In nginx, with EmbeddedPerlModule, I open a file in /dev/shm and read each line to find the proxy_cache_key.
If the key is there, then it will set a variable that will be passed to proxy_no_cache to 1. If the key is not there, proxy_no_cache will be set to 0 and the relative proxy_cache_key will be appended in the last line of the /dev/shm/cache/keys file.

This will cause nginx to use cache only for the first request and to fetch the file directly from Cache2 for all the successive requests.

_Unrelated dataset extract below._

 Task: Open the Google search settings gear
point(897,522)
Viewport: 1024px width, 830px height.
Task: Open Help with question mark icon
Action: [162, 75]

Moreover, to avoid situations where that cache keys keep staying there forever, possibly blocking new file's caching, I have another small script that run outside nginx (perl script) that open the /dev/shm/cache/keys file and scan it line by line.
Foreach line it will compute the md5 hash and check if the file is in cache folder. If yes, will remove the line from the file. If not, then it opens all temporary cache files (I know it might sound bad, but I can't find a better way right now), and read the second line that contains "KEY: http://www.example.com/file.bin". If the KEY match the key in /dev/shm/cache/keys file, then the line is keept there. If no temporary files contain that key, then the key is removed from the keys file, so that it will be cached at the next request without problems.

Do you have any better suggestion / patches that may fix the problem I have?

Please, consider that I get thousands connections per time (2000+), requesting a mix of large (mostly) and small files. I tried to play with all the proxy_cache module settings but had no luck.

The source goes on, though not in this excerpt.